═════ Provided material ═════

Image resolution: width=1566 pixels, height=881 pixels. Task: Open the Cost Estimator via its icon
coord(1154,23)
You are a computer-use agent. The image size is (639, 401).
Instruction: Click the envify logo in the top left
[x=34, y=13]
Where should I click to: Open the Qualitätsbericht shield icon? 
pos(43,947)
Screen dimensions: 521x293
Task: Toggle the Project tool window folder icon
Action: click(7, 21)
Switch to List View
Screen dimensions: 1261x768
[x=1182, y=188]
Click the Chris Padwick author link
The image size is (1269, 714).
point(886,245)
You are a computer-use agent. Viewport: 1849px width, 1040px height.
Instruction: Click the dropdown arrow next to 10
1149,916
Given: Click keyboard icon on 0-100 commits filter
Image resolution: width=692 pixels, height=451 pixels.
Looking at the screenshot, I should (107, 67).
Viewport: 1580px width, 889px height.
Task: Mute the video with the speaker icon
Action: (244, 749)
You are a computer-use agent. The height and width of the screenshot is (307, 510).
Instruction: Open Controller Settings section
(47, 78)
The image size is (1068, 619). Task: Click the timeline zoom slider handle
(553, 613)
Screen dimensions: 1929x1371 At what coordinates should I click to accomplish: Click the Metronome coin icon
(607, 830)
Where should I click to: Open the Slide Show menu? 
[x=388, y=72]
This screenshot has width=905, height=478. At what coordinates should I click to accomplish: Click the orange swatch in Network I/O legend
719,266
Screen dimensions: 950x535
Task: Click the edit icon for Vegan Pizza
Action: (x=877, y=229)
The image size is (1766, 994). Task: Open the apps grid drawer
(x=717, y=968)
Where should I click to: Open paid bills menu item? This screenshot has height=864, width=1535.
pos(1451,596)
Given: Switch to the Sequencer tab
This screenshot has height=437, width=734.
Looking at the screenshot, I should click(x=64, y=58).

═════

• [Exercise objective]: All records above are to be printed exactly, with nothing omitted.

• [Response]:
Image resolution: width=1566 pixels, height=881 pixels. Task: Open the Cost Estimator via its icon
coord(1154,23)
You are a computer-use agent. The image size is (639, 401).
Instruction: Click the envify logo in the top left
[x=34, y=13]
Where should I click to: Open the Qualitätsbericht shield icon? 
pos(43,947)
Screen dimensions: 521x293
Task: Toggle the Project tool window folder icon
Action: click(7, 21)
Switch to List View
Screen dimensions: 1261x768
[x=1182, y=188]
Click the Chris Padwick author link
The image size is (1269, 714).
point(886,245)
You are a computer-use agent. Viewport: 1849px width, 1040px height.
Instruction: Click the dropdown arrow next to 10
1149,916
Given: Click keyboard icon on 0-100 commits filter
Image resolution: width=692 pixels, height=451 pixels.
Looking at the screenshot, I should (107, 67).
Viewport: 1580px width, 889px height.
Task: Mute the video with the speaker icon
Action: (244, 749)
You are a computer-use agent. The height and width of the screenshot is (307, 510).
Instruction: Open Controller Settings section
(47, 78)
The image size is (1068, 619). Task: Click the timeline zoom slider handle
(553, 613)
Screen dimensions: 1929x1371 At what coordinates should I click to accomplish: Click the Metronome coin icon
(607, 830)
Where should I click to: Open the Slide Show menu? 
[x=388, y=72]
This screenshot has width=905, height=478. At what coordinates should I click to accomplish: Click the orange swatch in Network I/O legend
719,266
Screen dimensions: 950x535
Task: Click the edit icon for Vegan Pizza
Action: (x=877, y=229)
The image size is (1766, 994). Task: Open the apps grid drawer
(x=717, y=968)
Where should I click to: Open paid bills menu item? This screenshot has height=864, width=1535.
pos(1451,596)
Given: Switch to the Sequencer tab
This screenshot has height=437, width=734.
Looking at the screenshot, I should click(x=64, y=58).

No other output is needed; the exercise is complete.